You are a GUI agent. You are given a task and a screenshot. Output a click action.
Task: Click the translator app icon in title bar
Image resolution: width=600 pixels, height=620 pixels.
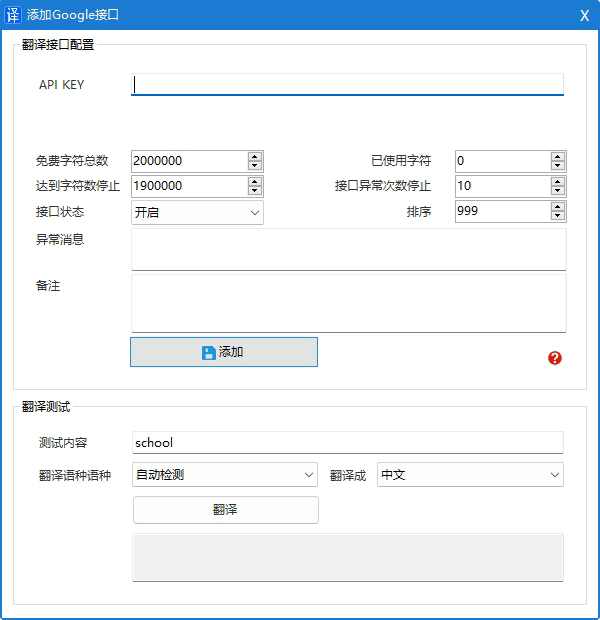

---

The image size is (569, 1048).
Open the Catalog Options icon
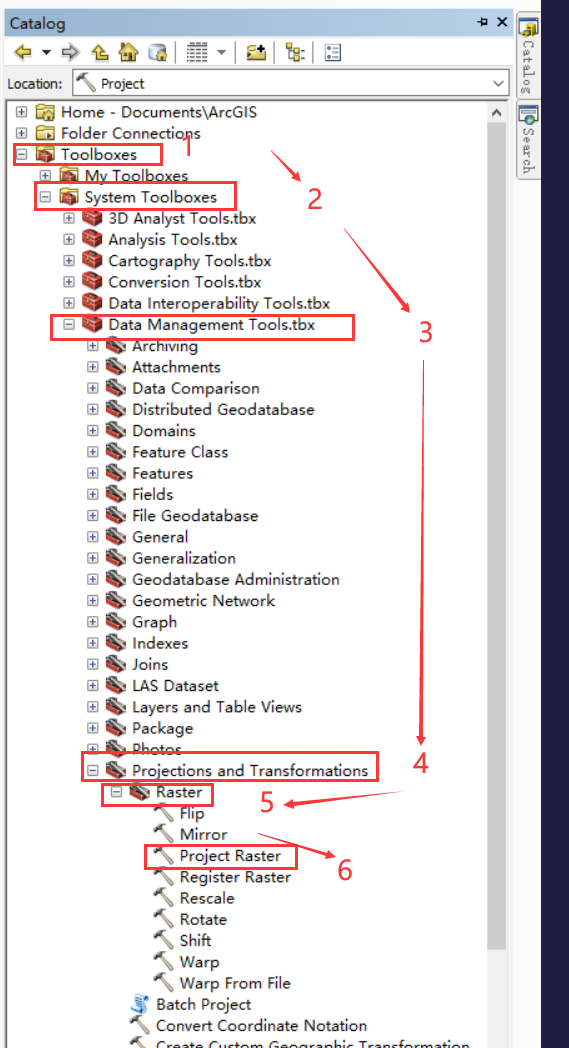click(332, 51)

Work to be completed: Going back to the entries above, set down exactly the lines that begin at the one with "Task: Click the" and end at the one with "Image resolution: width=600", both included, and nothing else.

Answer to the problem:
Task: Click the translator app icon in title bar
Image resolution: width=600 pixels, height=620 pixels.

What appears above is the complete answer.